Linear functions are one of the simplest types of functions and are characterized by their constant rate of change or slope. The general form of a linear function is expressed as: \( f(x) = mx + b \) where:

• \( m \) is the slope of the line.
• \( b \) is the y-intercept where the line crosses the y-axis.

In the exercise, we had the linear function \( f(x) = \frac{1}{3} x + 4 \). Here, the slope \( m \) is \( \frac{1}{3} \), indicating that for every unit increase in \( x \), \( y \) increases by \( \frac{1}{3} \). The y-intercept \( b \) is 4, meaning the line crosses the y-axis at 4.
Linear functions are always straight lines when graphed. This makes them easy to visualize and analyze. Understanding and working with these functions is a fundamental skill in algebra and calculus. Every inverse of a linear function is also a linear function, with the steepness of the slope effectively 'flipping'.

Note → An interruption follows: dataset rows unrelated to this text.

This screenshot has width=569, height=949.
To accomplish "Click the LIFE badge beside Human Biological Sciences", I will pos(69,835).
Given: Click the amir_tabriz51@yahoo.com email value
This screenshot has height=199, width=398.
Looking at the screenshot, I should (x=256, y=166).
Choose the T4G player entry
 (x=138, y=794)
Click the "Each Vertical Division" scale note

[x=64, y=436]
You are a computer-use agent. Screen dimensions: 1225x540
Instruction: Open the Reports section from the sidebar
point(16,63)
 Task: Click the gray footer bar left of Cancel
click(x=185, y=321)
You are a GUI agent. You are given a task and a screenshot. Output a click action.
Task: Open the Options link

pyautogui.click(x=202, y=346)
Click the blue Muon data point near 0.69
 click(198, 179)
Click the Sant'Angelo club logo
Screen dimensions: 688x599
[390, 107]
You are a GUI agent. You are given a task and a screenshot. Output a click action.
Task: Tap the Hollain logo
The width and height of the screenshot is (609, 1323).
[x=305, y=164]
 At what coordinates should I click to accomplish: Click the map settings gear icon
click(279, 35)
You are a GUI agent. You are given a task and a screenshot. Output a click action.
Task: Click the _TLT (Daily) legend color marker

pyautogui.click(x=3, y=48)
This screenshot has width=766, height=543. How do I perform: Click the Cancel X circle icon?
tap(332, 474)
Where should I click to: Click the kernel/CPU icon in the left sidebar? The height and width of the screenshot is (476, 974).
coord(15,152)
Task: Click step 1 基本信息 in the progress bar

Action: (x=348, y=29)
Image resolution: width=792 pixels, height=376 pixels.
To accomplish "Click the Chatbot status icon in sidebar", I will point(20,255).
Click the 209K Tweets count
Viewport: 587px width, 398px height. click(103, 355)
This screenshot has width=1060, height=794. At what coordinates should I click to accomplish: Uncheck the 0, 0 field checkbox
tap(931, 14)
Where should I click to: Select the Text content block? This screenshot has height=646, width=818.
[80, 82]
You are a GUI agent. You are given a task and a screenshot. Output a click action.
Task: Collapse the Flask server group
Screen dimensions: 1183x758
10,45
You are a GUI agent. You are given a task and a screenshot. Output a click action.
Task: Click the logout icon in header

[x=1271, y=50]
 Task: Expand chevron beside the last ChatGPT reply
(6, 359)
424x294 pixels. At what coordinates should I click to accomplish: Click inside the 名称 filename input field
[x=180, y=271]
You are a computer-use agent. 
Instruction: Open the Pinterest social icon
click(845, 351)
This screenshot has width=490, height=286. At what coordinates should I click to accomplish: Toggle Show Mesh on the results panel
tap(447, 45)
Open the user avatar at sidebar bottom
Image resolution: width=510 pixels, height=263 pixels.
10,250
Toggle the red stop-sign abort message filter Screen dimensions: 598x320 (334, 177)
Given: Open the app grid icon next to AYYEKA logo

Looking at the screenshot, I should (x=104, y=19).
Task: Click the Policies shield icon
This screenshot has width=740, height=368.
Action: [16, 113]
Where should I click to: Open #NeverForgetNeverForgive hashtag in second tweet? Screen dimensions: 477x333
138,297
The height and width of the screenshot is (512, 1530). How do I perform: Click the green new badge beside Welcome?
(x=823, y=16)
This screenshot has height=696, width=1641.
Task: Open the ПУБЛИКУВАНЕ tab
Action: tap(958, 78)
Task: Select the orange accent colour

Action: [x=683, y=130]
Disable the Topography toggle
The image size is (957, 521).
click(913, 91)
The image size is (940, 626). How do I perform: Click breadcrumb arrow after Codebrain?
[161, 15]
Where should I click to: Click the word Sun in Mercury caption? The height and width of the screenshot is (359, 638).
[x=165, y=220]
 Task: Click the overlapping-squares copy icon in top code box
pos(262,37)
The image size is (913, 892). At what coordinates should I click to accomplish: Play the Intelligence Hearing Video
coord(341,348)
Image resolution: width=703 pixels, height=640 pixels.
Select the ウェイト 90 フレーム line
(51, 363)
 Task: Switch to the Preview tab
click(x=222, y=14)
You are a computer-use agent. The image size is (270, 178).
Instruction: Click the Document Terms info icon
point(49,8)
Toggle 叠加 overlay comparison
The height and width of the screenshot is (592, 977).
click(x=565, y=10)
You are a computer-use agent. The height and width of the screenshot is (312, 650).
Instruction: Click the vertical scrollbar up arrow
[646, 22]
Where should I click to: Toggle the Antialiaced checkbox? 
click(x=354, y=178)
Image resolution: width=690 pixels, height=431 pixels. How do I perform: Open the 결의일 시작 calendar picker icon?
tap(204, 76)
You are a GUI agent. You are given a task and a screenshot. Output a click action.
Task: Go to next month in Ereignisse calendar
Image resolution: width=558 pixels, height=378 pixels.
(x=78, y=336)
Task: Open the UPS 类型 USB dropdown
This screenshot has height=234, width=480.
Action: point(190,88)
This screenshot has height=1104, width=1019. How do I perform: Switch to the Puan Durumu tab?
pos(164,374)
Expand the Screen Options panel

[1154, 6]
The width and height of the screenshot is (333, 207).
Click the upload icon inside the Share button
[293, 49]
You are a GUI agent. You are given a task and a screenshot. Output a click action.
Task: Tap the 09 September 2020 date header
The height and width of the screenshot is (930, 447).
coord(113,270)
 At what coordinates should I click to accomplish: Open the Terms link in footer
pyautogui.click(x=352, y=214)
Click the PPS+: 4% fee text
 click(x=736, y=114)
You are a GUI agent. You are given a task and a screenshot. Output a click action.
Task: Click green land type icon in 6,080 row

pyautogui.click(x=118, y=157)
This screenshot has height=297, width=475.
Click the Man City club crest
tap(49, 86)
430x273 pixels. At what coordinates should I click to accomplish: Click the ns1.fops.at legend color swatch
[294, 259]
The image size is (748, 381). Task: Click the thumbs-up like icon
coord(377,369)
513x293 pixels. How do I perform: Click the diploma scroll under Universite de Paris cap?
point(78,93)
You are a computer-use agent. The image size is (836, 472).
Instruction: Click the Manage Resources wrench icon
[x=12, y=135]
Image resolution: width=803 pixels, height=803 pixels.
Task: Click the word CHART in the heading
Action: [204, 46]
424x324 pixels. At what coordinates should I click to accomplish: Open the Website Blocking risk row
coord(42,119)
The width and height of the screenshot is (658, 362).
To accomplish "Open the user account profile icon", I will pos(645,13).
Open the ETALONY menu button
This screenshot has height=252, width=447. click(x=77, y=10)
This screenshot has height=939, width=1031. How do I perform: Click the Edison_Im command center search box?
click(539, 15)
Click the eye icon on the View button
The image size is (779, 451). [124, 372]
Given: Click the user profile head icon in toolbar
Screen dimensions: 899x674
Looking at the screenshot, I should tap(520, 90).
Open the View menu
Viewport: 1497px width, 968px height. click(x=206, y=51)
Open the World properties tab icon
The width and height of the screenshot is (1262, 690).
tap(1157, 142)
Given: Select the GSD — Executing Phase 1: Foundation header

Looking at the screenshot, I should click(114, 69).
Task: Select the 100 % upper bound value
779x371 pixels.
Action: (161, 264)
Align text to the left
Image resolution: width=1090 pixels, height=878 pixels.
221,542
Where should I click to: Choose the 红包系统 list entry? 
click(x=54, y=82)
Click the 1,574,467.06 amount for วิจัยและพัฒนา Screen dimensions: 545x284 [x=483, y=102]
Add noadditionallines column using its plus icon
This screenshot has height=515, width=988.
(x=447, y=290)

Graphing functions allows us to visualize their behavior and properties. In the exercise, we graph the original function and its inverse on the same set of axes.
To graph a linear function like \( f(x) = \frac{1}{3}x + 4 \):

• Start by plotting the y-intercept. For this function, it's (0, 4).
• Use the slope \( \frac{1}{3} \) to find another point. From (0, 4), move one unit to the right and up \( \frac{1}{3} \).
• Draw a straight line through these points.

The inverse function \( f^{-1}(x) = 3x - 12 \) is graphed similarly:

• Begin at the y-intercept, which is (0, -12).
• Use the slope of 3 to find another point. Move one unit to the right and three units up from (0, -12).
• Draw a straight line through these points.

The original function and its inverse are reflections across the line \( y = x \). This reflection property helps verify that the two functions are indeed inverses of each other.

Function notation is a concise way to express the operations applied to the input value \( x \) in mathematical functions. The notation \( f(x) \) signifies that \( f \) is a function of \( x \). It's a way to name and refer to functions that rely on input values to produce outputs.
Functions in this notation format clearly express input-output relationships. When we write \( f(x) = \frac{1}{3} x + 4 \), we identify that any specific \( x \) substituted into \( f \) will yield a corresponding y-value.
If we reverse the process to find an inverse function, like in our exercise, we switch the role of \( x \) and \( y \). The original function \( f \) can be flipped, and a new function \( f^{-1} \) is expressed.

• This means if \( f(a) = b \), the inverse function satisfies \( f^{-1}(b) = a \).

Function notation makes communication more efficient and is crucial for learning to manipulate functions, particularly in algebra and calculus. It allows mathematicians to easily discuss the transformations and behaviors of functions.